With so many critical engineering questions remaining unanswered, how can your scientific team switch from the mindset of testing and development in an academic playground environment to engineering truly reliable and production-scale scientific tooling, while also minimizing the man-hours required to establish and maintain such a system?
Would you like to run such workloads in the GCP or AWS cloud environments in order to take advantage of the global scale, extremely high infrastructure reliability, and cost-effectiveness these platforms provide when compared to on-prem compute clusters?
Perhaps you would also like an explanation of the core DevOps principles underlying how to run such a workload in the cloud?
I’ll be using a detailed demo to explain how you can make use of a working example, for both Google Cloud Platform (GCP) and Amazon Web Services (AWS) cloud platforms, which demonstrates the execution of real-world scientific computing (bioinformatics) workload utilizing several modern DevOps principles. Without further ado, let’s dive into it.
At a high level, the working example code:
- Shows how to put common bioinformatics tools (FastQC and BWA) into container images and upload them to each cloud’s image repository
- Spins up (and enables rapid tear-down of) all the cloud infrastructure required to run workloads via Terraform, an Infrastructure as Code tool
- Deploys a common workflow pipeline based on these images and spun up cloud infrastructure to each cloud’s fully-managed Kubernetes service, a container execution management and orchestration system. Argo will be used to orchestrate a workflow / pipeline of tasks on a Kubernetes cluster
By using Docker, Terraform, Kubernetes, and Argo, you will learn how to:
- Spin up, update, and tear down the infrastructure required to run your workloads with simple commands
- Run end-to-end analytical DAG-directed workloads with automated retries of individual steps, should they encounter unexpected errors or infrastructure failures
- Centralize workload logging and metrics monitoring into cloud-native log and metric exploration tooling
- Run workloads on infrastructure that will automatically scale up (to global-scale capability) and down (too little or no compute resources) as needed so that you only pay for the CPU/RAM/storage resources that are required to complete your tasks. Gone are the days of leaving servers running idle and running up your bill needlessly
- Seamlessly deploy new software versions and phase out old version usage
The code base demonstrating these principles can be found here, and Part 2 discusses how to make use of it. If you want to skip an overview of DevOps principles and jump into the code, you can stop reading this Part 1 article.
However, if you want a guided tour on the technologies powering these DevOps goals then stick with me. I strongly suggest getting a cup of strong coffee ready. You will need it to power through this detailed article.
Presented below is a crash course on DevOps, Containers, Kubernetes, Terraform, and how utilizing them is critical to real-world usage of software, bioinformatics or otherwise.
Containers: Enabling Scalable Deployment of Tools
The core problem that this post and its code base solves is that of DevOps, or Development Operations. Dockerization, Kubernetes, and Terraform all work together towards the same goal of simplifying the reliable deployment of programs at scale. Understanding the fundamentals of modern DevOps requires a basic understanding of containers. Let’s start with that.

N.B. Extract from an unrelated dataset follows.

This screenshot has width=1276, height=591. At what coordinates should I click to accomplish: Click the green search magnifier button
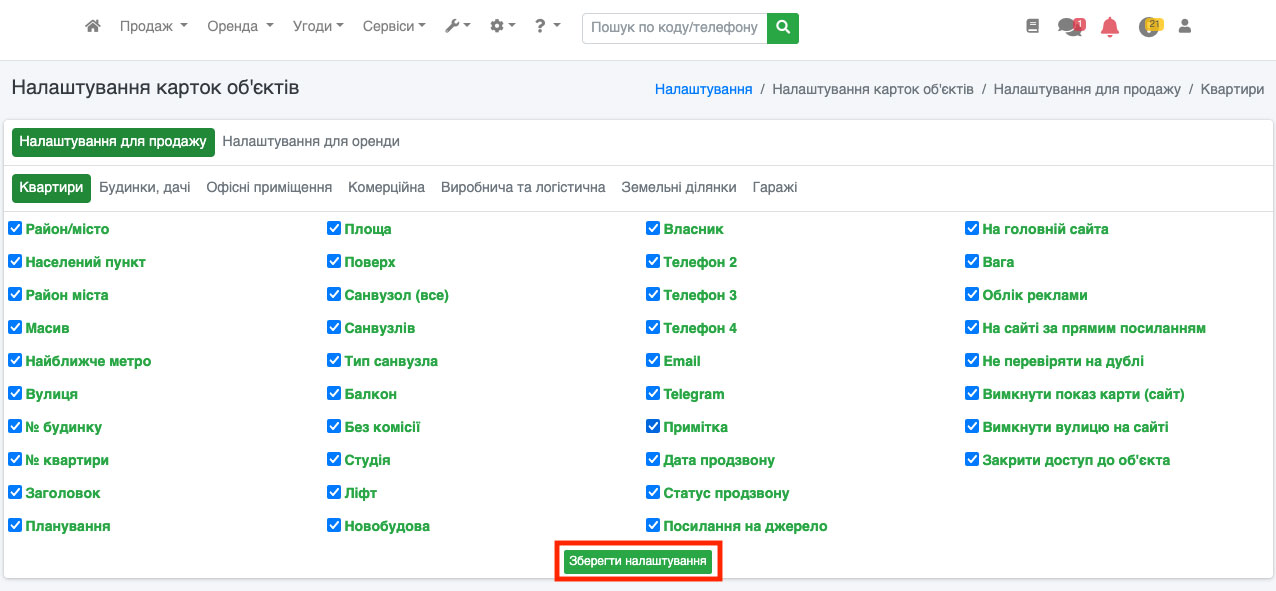point(783,27)
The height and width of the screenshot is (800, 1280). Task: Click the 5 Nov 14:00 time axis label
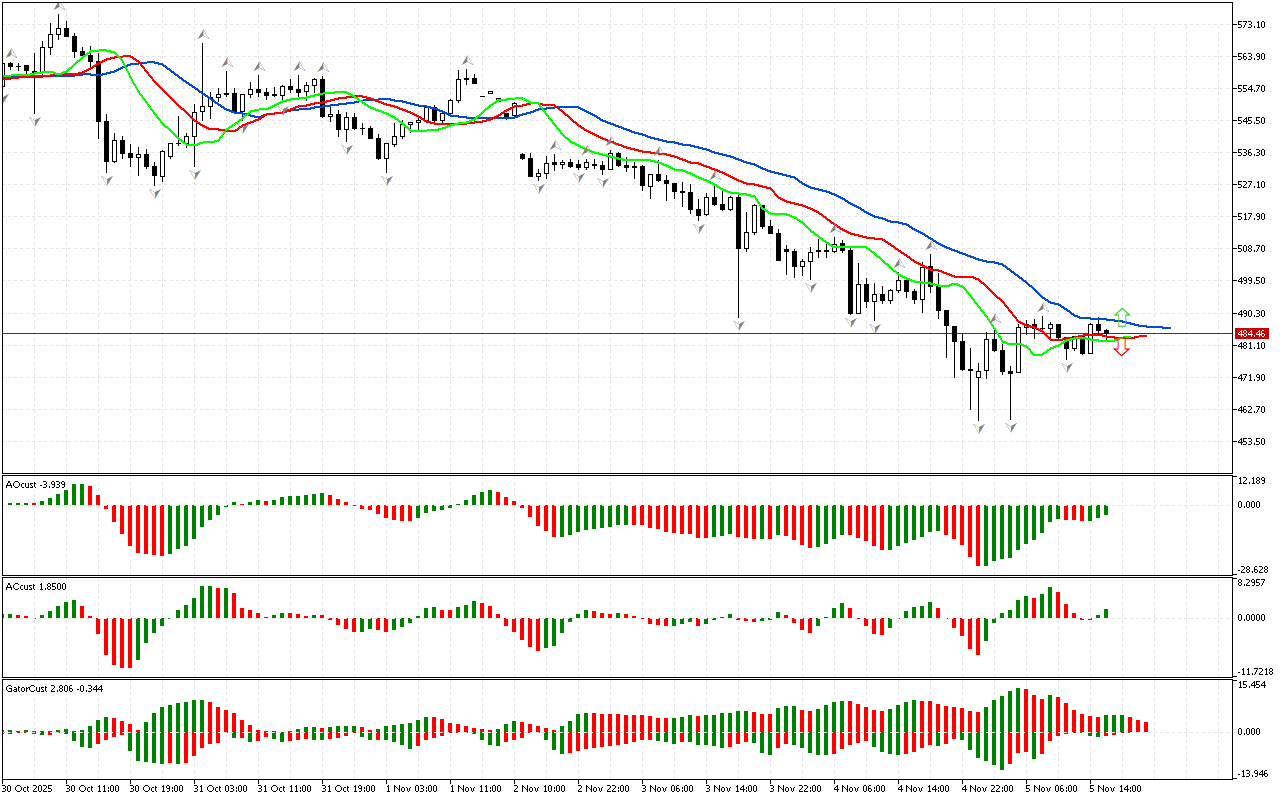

Most bioinformaticians are all too familiar with this issue: You want to use an open-source program, probably created within academia, with outdated dependencies. Installation of this program becomes a package management nightmare as its version requirements for Python, Perl, and other dependencies create conflicts with locally installed updated versions.
You have likely gotten around this issue by creating virtual environments with Anaconda or Python’s venv command. But unfortunately, this approach is flawed. At some point, this way of working becomes untenable and more difficult to maintain than it is worth. Virtual environments may be acceptable in a development and testing setting, but it is simply not sustainable at scale.
I have seen many companies, small and large, discover this the hard way. They stuck with it for far too long before throwing in the towel.
A container is an isolated software process that contains all code and dependencies required to run the application quickly with near bare-metal performance on any computing environment.
A container/Docker image is a definition for how a container should be built and run. Containers are processes that execute the packaged instructions within container images.
A container image is created with a simple
Dockerfile that defines:
- The base OS the image is based on (this does not prevent a container based on the image from being run on other host OSs)
- The packages to install
- Shell commands to run when a container based on the image is executed
Dockerfile is used by
docker build to create an immutable image.
How do you provide redundancy and horizontal scaling for the service packaged in the image?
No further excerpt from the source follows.